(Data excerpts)
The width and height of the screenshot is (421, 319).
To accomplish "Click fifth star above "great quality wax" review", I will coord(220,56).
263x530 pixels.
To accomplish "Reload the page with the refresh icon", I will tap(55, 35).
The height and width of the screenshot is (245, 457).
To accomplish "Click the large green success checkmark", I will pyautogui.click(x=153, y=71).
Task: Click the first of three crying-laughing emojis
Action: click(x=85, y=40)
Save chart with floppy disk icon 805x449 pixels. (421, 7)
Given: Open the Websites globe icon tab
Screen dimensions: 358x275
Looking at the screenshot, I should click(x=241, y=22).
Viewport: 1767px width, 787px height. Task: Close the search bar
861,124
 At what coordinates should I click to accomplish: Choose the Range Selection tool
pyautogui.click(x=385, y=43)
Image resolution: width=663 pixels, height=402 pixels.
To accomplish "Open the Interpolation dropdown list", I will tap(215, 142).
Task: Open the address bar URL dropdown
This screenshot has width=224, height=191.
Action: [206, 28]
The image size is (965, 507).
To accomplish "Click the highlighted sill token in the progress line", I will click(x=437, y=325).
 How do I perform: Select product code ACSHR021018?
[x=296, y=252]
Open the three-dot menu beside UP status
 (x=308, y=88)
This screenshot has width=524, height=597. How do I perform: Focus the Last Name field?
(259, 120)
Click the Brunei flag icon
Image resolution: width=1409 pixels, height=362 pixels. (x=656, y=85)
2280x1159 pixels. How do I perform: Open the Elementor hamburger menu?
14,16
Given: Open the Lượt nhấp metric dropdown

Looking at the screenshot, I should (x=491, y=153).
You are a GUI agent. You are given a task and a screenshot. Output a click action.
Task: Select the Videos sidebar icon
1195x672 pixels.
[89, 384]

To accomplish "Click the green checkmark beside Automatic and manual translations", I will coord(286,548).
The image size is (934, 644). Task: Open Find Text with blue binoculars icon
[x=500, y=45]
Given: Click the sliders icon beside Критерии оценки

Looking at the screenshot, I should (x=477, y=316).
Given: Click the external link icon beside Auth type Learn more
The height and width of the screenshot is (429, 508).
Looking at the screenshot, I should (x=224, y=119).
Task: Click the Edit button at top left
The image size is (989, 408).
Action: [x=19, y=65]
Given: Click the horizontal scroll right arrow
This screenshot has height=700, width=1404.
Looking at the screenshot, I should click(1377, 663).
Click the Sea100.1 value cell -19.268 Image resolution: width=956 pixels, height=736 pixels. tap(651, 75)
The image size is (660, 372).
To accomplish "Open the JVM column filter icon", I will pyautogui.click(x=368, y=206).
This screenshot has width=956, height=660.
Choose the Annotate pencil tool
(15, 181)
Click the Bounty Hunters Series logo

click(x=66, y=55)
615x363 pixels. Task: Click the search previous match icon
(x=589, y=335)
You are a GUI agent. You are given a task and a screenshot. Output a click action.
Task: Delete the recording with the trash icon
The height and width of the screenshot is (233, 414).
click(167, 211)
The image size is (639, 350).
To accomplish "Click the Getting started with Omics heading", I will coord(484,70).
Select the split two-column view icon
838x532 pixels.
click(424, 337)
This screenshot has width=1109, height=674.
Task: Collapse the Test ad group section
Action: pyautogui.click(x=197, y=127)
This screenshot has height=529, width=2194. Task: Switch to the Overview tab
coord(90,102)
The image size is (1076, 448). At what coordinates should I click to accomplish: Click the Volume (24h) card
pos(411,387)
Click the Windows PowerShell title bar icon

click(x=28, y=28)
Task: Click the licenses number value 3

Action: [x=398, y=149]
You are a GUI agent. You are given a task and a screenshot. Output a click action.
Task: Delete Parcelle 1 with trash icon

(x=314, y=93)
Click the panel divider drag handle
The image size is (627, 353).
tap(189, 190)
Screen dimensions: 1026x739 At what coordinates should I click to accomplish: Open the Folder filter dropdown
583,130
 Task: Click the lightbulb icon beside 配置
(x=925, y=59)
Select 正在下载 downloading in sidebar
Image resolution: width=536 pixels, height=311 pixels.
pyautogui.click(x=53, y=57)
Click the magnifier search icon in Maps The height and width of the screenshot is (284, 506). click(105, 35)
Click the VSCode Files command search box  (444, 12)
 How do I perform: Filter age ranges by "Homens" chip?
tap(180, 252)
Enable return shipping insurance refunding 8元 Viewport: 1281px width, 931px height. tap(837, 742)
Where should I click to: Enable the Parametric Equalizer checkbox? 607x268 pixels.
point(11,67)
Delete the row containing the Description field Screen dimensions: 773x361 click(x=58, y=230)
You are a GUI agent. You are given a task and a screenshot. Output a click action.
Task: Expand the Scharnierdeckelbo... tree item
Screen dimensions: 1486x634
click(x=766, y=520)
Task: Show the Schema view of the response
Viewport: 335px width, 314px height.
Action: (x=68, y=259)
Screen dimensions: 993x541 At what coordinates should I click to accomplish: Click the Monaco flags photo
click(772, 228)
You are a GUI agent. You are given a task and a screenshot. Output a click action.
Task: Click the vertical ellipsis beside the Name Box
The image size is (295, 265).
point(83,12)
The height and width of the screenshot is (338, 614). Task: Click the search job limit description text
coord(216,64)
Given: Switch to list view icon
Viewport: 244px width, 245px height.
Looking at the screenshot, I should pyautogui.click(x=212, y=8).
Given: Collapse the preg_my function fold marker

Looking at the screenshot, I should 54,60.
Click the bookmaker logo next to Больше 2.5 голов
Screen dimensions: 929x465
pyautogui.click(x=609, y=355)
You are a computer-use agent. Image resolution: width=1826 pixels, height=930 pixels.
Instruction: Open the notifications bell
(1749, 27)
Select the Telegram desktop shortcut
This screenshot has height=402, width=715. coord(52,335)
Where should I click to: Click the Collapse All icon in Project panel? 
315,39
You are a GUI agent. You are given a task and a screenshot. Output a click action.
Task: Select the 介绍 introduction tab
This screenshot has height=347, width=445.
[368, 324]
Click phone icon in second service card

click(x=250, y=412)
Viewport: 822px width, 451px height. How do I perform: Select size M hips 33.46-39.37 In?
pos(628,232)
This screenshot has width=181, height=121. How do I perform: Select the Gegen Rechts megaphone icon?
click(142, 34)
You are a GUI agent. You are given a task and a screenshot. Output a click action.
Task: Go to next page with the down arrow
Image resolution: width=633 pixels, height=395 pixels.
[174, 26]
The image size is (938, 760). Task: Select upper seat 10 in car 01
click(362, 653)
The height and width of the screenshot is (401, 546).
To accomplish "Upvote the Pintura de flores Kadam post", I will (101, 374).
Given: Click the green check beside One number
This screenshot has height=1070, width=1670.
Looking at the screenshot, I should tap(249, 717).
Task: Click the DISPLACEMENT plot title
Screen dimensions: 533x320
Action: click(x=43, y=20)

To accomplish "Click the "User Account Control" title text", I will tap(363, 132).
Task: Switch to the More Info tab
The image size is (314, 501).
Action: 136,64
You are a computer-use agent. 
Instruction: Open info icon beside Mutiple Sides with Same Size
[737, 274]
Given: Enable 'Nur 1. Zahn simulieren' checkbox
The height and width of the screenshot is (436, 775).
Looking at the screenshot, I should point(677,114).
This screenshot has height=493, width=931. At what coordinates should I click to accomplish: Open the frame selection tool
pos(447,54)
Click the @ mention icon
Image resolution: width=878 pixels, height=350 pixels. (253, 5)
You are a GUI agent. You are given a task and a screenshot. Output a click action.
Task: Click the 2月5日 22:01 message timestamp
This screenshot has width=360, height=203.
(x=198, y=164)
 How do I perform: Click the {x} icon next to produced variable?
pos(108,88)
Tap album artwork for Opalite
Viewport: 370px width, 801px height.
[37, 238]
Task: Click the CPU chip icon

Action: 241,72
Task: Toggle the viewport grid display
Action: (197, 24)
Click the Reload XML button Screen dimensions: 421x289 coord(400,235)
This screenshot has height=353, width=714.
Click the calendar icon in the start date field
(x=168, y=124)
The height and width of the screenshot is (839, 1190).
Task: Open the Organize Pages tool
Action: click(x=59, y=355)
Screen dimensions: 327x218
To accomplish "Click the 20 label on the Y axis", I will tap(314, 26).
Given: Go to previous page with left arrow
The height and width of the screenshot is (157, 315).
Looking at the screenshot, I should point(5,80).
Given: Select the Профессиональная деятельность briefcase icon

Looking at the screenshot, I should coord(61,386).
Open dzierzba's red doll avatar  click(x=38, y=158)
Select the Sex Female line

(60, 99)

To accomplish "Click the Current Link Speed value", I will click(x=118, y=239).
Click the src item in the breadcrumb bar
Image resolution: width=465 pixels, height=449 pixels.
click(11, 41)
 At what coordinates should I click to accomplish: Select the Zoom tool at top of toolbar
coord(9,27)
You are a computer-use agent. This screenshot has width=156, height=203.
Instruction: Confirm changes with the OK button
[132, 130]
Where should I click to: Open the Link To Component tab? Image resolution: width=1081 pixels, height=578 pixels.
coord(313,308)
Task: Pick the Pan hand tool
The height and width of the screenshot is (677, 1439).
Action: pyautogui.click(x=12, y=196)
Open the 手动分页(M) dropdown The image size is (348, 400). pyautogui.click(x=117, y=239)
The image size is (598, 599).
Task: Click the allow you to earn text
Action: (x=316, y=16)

_Your task_:
Reproduce, character for character, only the lines of the preceding data that start at the line with "Viewport: 370px width, 801px height." and end at the line with "Click the src item in the breadcrumb bar", both included.

_Answer for the task_:
Viewport: 370px width, 801px height.
[37, 238]
Task: Click the CPU chip icon

Action: 241,72
Task: Toggle the viewport grid display
Action: (197, 24)
Click the Reload XML button Screen dimensions: 421x289 coord(400,235)
This screenshot has height=353, width=714.
Click the calendar icon in the start date field
(x=168, y=124)
The height and width of the screenshot is (839, 1190).
Task: Open the Organize Pages tool
Action: click(x=59, y=355)
Screen dimensions: 327x218
To accomplish "Click the 20 label on the Y axis", I will tap(314, 26).
Given: Go to previous page with left arrow
The height and width of the screenshot is (157, 315).
Looking at the screenshot, I should point(5,80).
Given: Select the Профессиональная деятельность briefcase icon

Looking at the screenshot, I should coord(61,386).
Open dzierzba's red doll avatar  click(x=38, y=158)
Select the Sex Female line

(60, 99)

To accomplish "Click the Current Link Speed value", I will click(x=118, y=239).
Click the src item in the breadcrumb bar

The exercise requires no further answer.